Consigne rédigée A: Reproduisez intégralement le texte sur le club lyonnais Le Sucre.

Texte fourni:
========
Depuis 2013, Le Sucre redéfinit les codes de la fête à Lyon. Avec une programmation aussi éclectique qu’ambitieuse, des formats toujours plus originaux et une ambiance familiale qui séduit le public local, la vitrine de l’association Arty Farty est devenue incontournable dans le paysage musical français.
Alors que le club organise son premier festival en décembre prochain, on fait le point sur son histoire et son avenir, avec une partie de l’équipe de programmation et son fondateur.
Quand la fête pose ses valises à 16 mètres de haut
À l’origine du Sucre, il y a Arty Farty, l’association derrière Nuits sonores. Les organisateurs du festival lyonnais emblématique, habitués à faire vadrouiller leurs scènes éphémères de friches en friches, avaient dès le départ une ambition : prolonger les découvertes musicales tout au long de l’année, dans un lieu pérenne.
========
Données fournies:
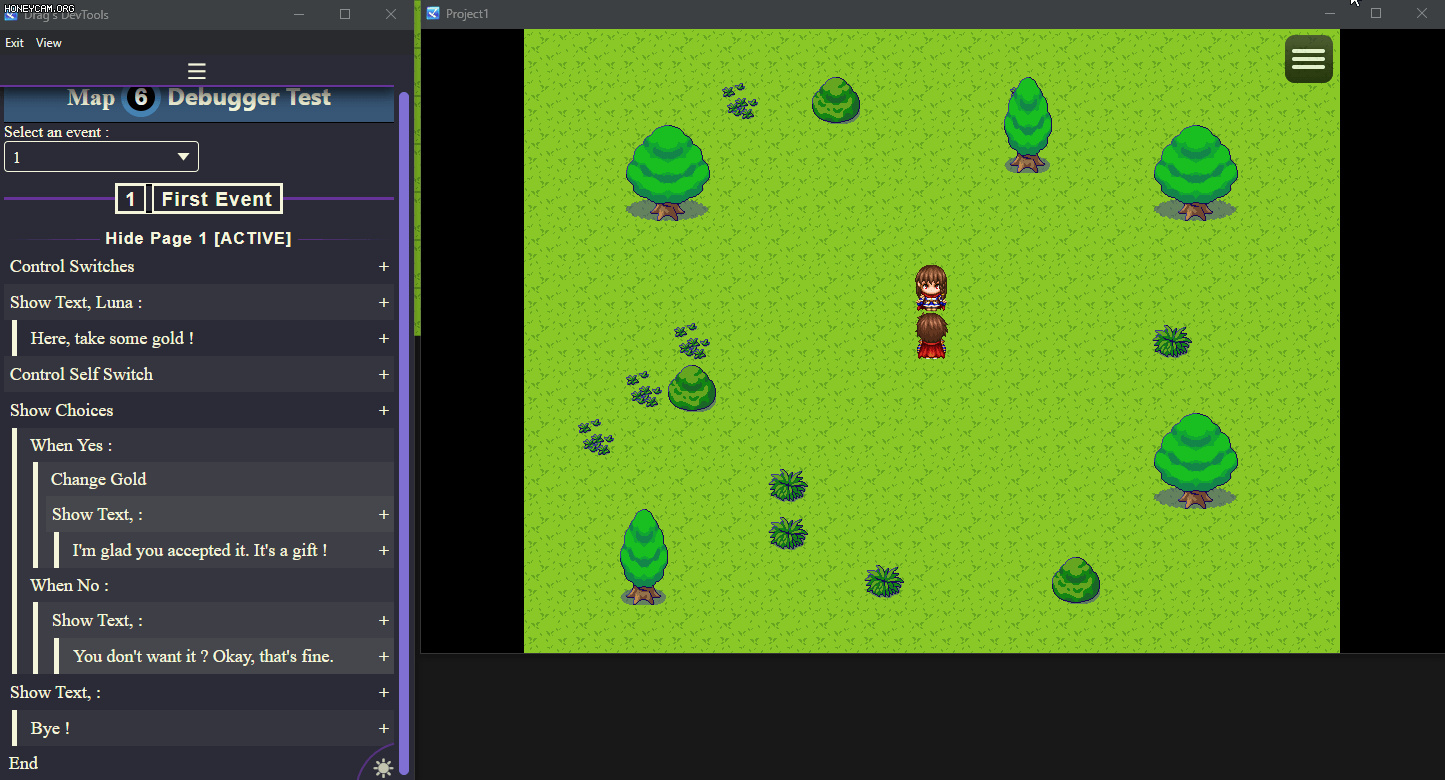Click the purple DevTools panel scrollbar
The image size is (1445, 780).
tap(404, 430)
========
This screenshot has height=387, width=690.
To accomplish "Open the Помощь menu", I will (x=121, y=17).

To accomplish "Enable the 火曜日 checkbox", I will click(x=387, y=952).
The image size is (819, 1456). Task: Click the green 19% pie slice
========
Consigne rédigée B: Dans les enregistrements, réécrivez les lignes allant de celle qui contient « will click(x=387, y=952). » jusqu'à celle qui contient « The image size is (819, 1456). », toutes deux incluses. Remplacez « green » par « orange » et laissez tout le reste inchangé.

Réponse complète A:
Depuis 2013, Le Sucre redéfinit les codes de la fête à Lyon. Avec une programmation aussi éclectique qu’ambitieuse, des formats toujours plus originaux et une ambiance familiale qui séduit le public local, la vitrine de l’association Arty Farty est devenue incontournable dans le paysage musical français.
Alors que le club organise son premier festival en décembre prochain, on fait le point sur son histoire et son avenir, avec une partie de l’équipe de programmation et son fondateur.
Quand la fête pose ses valises à 16 mètres de haut
À l’origine du Sucre, il y a Arty Farty, l’association derrière Nuits sonores. Les organisateurs du festival lyonnais emblématique, habitués à faire vadrouiller leurs scènes éphémères de friches en friches, avaient dès le départ une ambition : prolonger les découvertes musicales tout au long de l’année, dans un lieu pérenne.

Réponse complète B:
To accomplish "Enable the 火曜日 checkbox", I will click(x=387, y=952).
The image size is (819, 1456). Task: Click the orange 19% pie slice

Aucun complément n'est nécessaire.